Does Nestle Encourage Employees to Anonymously Attack Opponents on the Internet?

My recent post about the declining bottled water market drew the “interesting” response quoted below, which largely parroted Nestle’s pro-bottled water talking points.

The somewhat one-sided (and marginally abusive) language caused me to trace the IP address (for the first time), which showed the poster – hiding behind a email address – was actually commenting from a IP ( =

In case you didn’t realize it, Perrier Group is now Nestle Waters N.A., which forces us to ask the obvious: does Nestle encourage employees or contractors to post comments while hiding their affiliation behind unrelated email addresses?

By gosh, I think I’ll ask them. In fact, the Nestle employees and/or agency folks who monitor the Internet could spare me the trouble of an email by adding a comment to this post clarifying their stance. That would save all of us a lot of time.

Should I look back at the negative comments on this site and see who might be a Nestle shill?

Allegations of Spying = Irony

What’s ironic is the original post that drew the comment mentioned a formerly hard-to-believe allegation about Nestle’s hiring of a security company to infiltrate a Swiss organization opposed to the company, collecting confidential data on activists and forwarding it to the corporate folks.

Not so hard to believe now.

You can see the original post here, though I’ve quoted the comments below:

Ashley Brown { 04.09.09 at 3:54 pm }

I think this is a bunch of crap. Neslte Waters keeps people healty,and above any other bottles industry, soda,juice,even beer, uses less water than any other company, and they are the only beverage industry to make stries with environmentally friendly plastic. So why not bash on the people who really use plastic and water sources. Did you know it takes 3 gallons of water to make one gallon of beer? Also 10 gallons of water to make one tire for a truck? So you wanna talk water maybe you should know alll the facts not just “Nestle”. Wow, unreal.

TC { 04.10.09 at 9:39 am }

Ashley: You’ve successfully parroted Nestle’s talking points. Which is hardly surprising since your IP address traces back to the Perrier Group, which holds a security certificate from “”

This suggests you are a Nestle employee or contractor trying to hide that fact behind a email address.

And of course, what you’re ignoring is the simple fact that soda, juice and beer don’t pour out of your tap like water does, so bottling it (in plastic bottles which will be with us for several hundred years), transporting it, and then selling it at higher-than gasoline prices defies logic. And in fact, a declining bottled water market is simply a reaction.

For that matter, you don’t comment on the legal bullying or ethics of Nestle, who apparently were involved in a spying caper? (Suddenly, that’s more believable than ever). That earns an “unreal” from us.

More Fun With Nestle as it happens.

2 thoughts on “Does Nestle Encourage Employees to Anonymously Attack Opponents on the Internet?

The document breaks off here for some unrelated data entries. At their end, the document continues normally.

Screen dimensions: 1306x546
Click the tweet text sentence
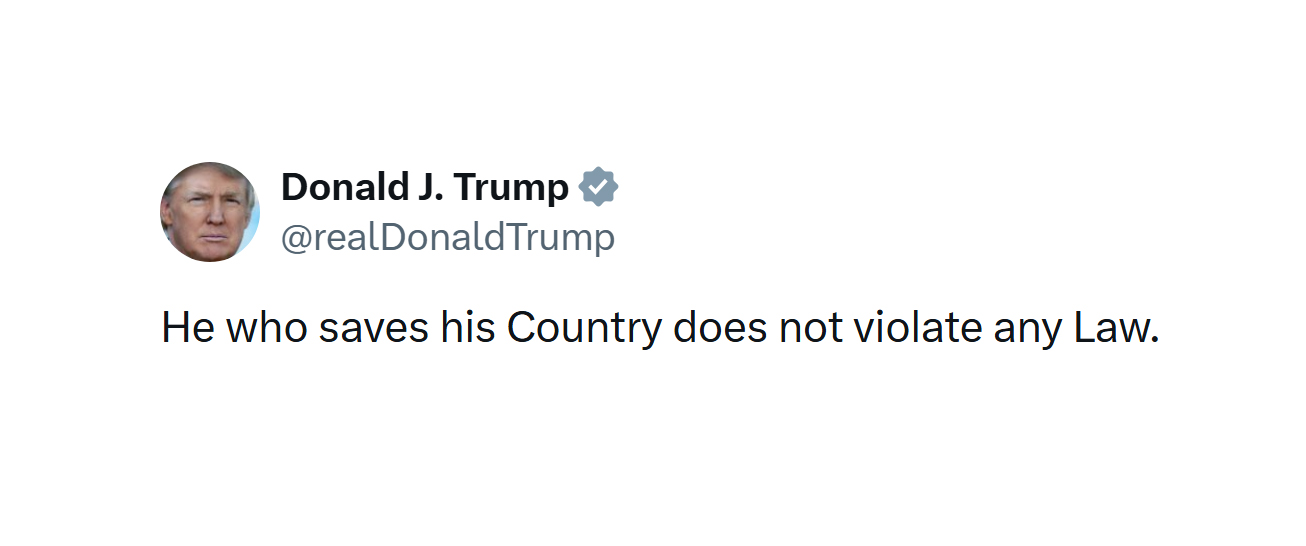point(660,328)
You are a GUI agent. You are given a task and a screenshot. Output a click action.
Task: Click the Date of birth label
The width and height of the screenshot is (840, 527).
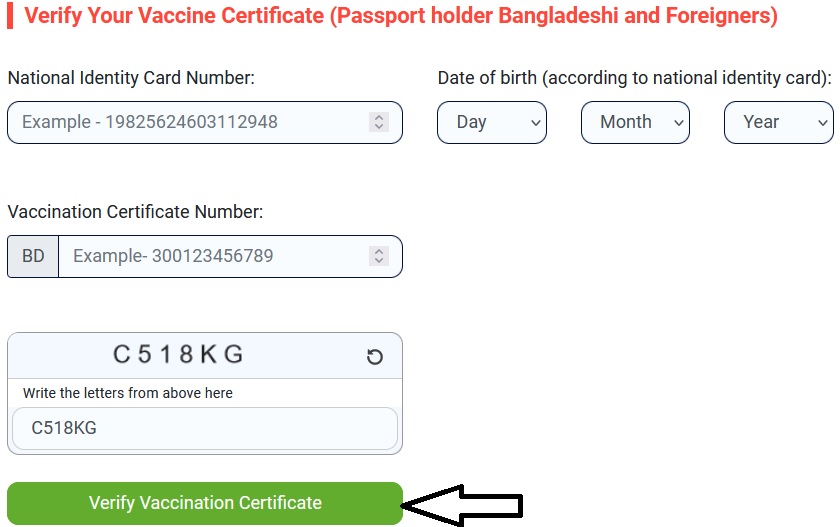pos(634,77)
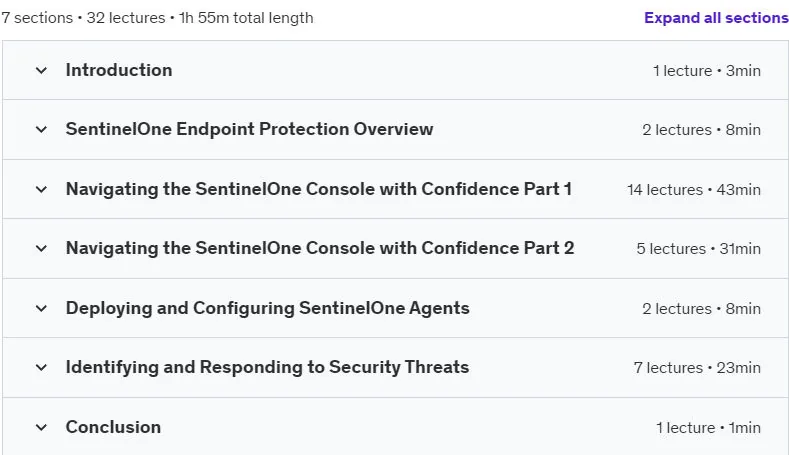Select Navigating the SentinelOne Console Part 2 title
Viewport: 789px width, 455px height.
click(320, 248)
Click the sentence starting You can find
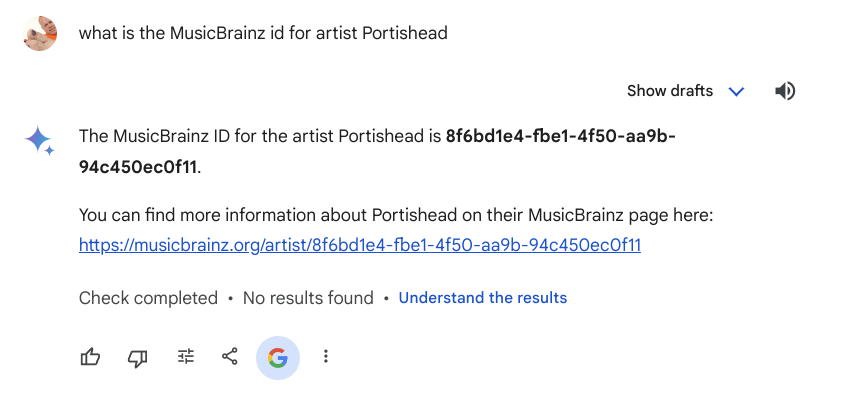The height and width of the screenshot is (416, 844). [396, 215]
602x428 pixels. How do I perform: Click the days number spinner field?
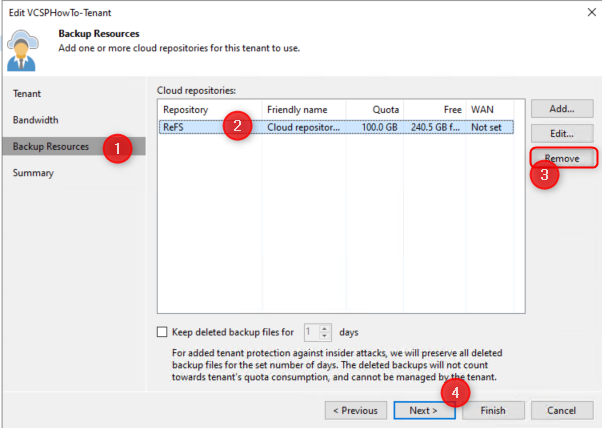311,332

  1. You’ll be happy to know I have nothing to do with nestle. But obiously nestle does care about its customers and about healthy products. And you obviously don’t have anything better to do but judge other people, probably because you and whoever you work for (if you even have a job) have something to hide. This is the dumbest website I have ever seen! Nestle is AWESOME!

  2. I am writing to your company with great disappointment. It has been rumored that one of the nestle divisions does not fairly post jobs for internal promotions or for outside candidates. I understand that certain people within the division are hand selected for interviewing and promotion possibilities. How are these candidates selected? Achievements, education, length of time with company or favoritism??? I find this unjust for current employees and their chances of promotions and a waste of time for candidates outside the company. I hope this is looked into, ASAP. Nestle is a large company and needs to be held with high standards when it comes to hiring policies and procedures. Upper managemt should not have complete control of how they choose to promote. It should be fair and unbiased. Employees should be able to communicate interest in a promotion when they become available and candidates should not be told they will receive a phone call if they ate being considered without interviewing for the promotion. I believe this division has power greedy upper managemt. I look forward to something changing for the better when it comes to Nestles procedures for promotions and how the employees ate treated.